We've discussed this before, the "glory days" of Family Guy were when it was taking the standard family sitcom and tweaking it slightly to subvert conventions. In that case it's a standard joke, pretending to be the wife and it's revealed. Then you have the second layer joke where after a minute the guy realizes "I don't have a wife!" And then this was a case where they add the third layer and he realizes it not from finally remembering he doesn't have a wife, but from four convicts falling out of the closet. And rather than "Wait! You're the escaped convicts!" You get the use of the other joke. That was the fun writing and timing that they used to love.
But somewhere the show got away from trying to add those third layers to the sitcom notion.
Oddly, I liked last season enough and have enjoyed this season. They'll still have completely horrendous A or B plots at least one of out of every three episodes. But it seems like there's writing back in the series. Except for the Ryan Reynolds stuff and the Meg bottle show basically every single episode this season has actually had a focused plot. And many of them have gone long stretches in the same scene plus all the snarking on the cutaway gags. They may have shuffled out enough of the older but second group of writers to where the show is changing slightly again. They might even have that thing some of the Simpsons people have talked about over the years (I think Matt and Trey have mentioned this as well, longer run stuff like Star Trek have tons of tales about this) where they get writers who were fans of the show at one point in time so they try to write to that version. It has been on the air for over a decade now. A college kid who watched the first couple seasons and loved it before being cancelled would be hitting his 30s now for example.
# # #
■ PROBLEMS TO SOLVE
a - Transcribe the passage of the Family Guy commentary that begins with the words containing "We've discussed this" and ends with "the sitcom notion.".
b - Continue the commentary on Family Guy from the point at which it stops.

■ RECORD EXTRACTS
# # #
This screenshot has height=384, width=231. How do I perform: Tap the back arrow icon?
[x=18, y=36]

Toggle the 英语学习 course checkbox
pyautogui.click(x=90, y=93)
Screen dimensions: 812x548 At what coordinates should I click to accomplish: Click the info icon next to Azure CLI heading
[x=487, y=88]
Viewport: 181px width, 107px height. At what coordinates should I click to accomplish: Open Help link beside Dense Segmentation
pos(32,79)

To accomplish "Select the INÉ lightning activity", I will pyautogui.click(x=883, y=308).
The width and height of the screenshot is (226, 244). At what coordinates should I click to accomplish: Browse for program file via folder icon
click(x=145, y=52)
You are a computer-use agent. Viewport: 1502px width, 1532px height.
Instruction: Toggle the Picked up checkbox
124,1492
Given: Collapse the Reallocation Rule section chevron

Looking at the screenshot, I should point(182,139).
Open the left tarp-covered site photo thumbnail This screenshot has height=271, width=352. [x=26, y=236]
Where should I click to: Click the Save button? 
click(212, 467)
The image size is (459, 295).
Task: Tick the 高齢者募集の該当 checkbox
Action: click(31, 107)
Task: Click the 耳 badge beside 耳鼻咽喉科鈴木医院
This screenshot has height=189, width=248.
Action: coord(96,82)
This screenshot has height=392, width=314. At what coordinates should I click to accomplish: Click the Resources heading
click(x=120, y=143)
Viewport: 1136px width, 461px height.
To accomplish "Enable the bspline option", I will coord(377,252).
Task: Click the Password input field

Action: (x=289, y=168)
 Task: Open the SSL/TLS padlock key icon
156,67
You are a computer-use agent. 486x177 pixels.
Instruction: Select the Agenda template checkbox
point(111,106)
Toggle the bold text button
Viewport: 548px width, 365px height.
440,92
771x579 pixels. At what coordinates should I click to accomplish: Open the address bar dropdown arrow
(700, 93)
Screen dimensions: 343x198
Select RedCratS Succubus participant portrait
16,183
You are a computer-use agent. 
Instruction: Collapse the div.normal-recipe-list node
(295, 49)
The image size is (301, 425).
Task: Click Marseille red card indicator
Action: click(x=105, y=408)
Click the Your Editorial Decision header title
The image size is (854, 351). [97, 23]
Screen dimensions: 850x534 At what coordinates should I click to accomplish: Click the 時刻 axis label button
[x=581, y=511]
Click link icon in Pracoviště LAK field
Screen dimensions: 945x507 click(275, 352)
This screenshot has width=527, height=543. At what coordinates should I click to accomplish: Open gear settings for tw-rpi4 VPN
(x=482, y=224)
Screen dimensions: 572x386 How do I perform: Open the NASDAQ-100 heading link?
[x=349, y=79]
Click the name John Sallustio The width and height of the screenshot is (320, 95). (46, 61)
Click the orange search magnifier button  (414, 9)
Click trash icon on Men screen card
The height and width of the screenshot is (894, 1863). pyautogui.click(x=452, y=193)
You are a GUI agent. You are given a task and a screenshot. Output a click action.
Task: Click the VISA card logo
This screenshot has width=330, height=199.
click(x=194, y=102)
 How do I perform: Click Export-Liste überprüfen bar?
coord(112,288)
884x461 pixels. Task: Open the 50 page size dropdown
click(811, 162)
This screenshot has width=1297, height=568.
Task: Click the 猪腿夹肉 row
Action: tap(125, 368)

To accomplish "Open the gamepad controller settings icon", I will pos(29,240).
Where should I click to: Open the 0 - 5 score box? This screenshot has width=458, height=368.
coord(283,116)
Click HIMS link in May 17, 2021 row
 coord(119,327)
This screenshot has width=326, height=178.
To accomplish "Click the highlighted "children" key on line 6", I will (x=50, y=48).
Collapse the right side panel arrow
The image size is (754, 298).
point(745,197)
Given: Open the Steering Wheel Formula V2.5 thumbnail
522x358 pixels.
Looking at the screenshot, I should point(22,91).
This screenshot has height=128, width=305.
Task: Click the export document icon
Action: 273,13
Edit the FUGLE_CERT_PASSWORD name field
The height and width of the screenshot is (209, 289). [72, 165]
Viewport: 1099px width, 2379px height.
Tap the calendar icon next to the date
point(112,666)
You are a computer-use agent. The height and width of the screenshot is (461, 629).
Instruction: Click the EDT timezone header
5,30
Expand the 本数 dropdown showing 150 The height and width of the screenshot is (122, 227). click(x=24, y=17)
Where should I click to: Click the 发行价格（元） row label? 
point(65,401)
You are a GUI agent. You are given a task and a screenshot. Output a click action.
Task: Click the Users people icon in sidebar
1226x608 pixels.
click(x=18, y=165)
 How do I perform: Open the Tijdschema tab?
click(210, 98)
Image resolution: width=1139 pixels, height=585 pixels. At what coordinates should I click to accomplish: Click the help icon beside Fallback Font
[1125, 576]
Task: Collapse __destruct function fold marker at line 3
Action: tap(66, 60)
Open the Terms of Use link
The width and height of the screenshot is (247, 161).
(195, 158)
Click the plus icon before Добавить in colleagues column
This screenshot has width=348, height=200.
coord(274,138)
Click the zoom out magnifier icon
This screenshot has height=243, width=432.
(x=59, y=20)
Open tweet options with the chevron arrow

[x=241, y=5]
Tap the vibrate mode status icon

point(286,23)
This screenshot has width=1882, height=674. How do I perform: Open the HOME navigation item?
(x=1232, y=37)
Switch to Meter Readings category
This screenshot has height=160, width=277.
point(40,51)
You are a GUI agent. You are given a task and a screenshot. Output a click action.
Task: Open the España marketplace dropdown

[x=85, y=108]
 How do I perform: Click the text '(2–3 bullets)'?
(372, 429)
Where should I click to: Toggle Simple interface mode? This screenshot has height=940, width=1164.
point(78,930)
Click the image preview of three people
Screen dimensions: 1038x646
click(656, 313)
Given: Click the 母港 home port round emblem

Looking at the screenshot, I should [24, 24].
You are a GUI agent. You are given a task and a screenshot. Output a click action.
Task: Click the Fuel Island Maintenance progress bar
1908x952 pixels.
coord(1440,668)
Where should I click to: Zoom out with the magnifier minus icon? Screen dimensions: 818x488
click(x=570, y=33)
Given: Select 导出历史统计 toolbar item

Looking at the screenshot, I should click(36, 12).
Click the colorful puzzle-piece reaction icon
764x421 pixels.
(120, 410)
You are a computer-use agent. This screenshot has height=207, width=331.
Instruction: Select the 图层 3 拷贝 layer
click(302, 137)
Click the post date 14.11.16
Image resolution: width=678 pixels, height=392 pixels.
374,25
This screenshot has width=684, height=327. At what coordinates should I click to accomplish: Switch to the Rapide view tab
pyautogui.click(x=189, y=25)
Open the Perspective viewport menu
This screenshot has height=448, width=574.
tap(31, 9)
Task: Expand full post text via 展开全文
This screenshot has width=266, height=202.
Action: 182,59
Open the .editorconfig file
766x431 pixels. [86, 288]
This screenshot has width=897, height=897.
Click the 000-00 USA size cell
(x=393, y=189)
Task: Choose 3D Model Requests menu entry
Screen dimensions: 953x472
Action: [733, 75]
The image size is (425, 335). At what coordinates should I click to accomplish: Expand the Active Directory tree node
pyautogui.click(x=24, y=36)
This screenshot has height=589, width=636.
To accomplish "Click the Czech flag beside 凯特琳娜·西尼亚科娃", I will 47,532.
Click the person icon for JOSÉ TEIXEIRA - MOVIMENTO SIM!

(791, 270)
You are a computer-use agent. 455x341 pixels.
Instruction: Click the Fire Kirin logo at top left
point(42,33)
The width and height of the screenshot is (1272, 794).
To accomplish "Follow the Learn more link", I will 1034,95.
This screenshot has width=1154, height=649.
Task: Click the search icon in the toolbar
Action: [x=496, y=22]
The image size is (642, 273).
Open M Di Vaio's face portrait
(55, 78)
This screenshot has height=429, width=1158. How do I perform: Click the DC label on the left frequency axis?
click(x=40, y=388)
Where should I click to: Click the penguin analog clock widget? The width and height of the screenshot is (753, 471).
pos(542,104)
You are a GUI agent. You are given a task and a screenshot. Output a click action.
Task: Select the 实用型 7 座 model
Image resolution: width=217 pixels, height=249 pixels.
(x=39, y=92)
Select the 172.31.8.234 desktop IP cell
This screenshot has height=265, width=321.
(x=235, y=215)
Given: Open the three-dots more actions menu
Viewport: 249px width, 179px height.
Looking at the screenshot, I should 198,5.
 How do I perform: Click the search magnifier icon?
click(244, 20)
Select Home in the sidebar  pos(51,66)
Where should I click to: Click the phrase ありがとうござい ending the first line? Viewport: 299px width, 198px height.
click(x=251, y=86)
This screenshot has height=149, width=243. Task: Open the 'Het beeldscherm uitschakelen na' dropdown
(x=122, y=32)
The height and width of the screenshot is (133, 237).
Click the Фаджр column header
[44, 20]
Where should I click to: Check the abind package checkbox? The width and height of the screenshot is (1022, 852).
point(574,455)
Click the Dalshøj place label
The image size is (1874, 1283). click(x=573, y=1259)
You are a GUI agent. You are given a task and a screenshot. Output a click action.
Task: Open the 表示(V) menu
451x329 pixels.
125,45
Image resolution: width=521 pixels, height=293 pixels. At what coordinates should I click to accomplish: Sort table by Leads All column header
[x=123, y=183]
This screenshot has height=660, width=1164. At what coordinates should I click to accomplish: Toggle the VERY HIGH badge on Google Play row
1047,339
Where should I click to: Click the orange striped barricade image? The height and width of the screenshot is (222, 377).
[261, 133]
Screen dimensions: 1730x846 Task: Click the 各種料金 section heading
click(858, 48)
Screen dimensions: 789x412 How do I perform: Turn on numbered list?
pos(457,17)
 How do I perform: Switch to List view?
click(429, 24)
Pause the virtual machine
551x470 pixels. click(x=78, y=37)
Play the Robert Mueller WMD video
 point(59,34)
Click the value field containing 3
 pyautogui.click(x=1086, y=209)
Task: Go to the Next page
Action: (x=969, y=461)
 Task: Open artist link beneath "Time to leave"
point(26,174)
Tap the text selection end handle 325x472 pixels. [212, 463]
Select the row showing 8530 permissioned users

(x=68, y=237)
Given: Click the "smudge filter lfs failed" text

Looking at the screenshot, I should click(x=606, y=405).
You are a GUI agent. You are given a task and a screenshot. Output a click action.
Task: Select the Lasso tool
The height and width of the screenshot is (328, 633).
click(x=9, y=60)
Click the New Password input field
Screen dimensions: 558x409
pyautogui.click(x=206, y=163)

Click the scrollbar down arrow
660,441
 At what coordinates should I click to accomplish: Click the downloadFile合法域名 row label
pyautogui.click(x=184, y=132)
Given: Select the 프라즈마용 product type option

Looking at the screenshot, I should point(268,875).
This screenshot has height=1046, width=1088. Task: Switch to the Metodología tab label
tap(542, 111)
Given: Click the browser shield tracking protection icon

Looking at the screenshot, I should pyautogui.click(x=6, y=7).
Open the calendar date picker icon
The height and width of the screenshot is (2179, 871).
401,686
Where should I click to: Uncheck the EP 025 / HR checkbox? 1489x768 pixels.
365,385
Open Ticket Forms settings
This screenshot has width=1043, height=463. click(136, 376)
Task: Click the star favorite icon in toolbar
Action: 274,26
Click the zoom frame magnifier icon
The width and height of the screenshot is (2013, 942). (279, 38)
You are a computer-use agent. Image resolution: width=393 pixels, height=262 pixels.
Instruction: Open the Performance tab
# # #
■ REPLIES
a -
We've discussed this before, the "glory days" of Family Guy were when it was taking the standard family sitcom and tweaking it slightly to subvert conventions. In that case it's a standard joke, pretending to be the wife and it's revealed. Then you have the second layer joke where after a minute the guy realizes "I don't have a wife!" And then this was a case where they add the third layer and he realizes it not from finally remembering he doesn't have a wife, but from four convicts falling out of the closet. And rather than "Wait! You're the escaped convicts!" You get the use of the other joke. That was the fun writing and timing that they used to love.
But somewhere the show got away from trying to add those third layers to the sitcom notion.

b -
One thing I've noticed. The 80s-centric (or late 70s kids show) references have started fading away compared to their complete dominance of every episode for a couple seasons a few years back.
Peter was killing it in the Thanksgiving episode and didn't even need to setup any cutaways to do it. He was saving that otherwise terrible episode until the ending.
Also, nice touch on Back to the Pilot using the different aspect ratios. They had to do it because of the old animation but they kept it even for the new frames they did set in those times. They have some people obsessed with authenticity on the staff and I love that. Even when it's doing something I don't care for like Stewie's replacing Jerry Mouse to dance with Gene Kelly or many of the musical or extended recreations, they have people who want to get it perfect. Clear labors of love vs. "lol remember this" throwaways.
Evidence it has improved, from about three years ago:
benji, the best poster in the history of the world, of any world, of all worlds wrote:Like the pirate episode, another one that proves Family Guy should limited to ten minutes.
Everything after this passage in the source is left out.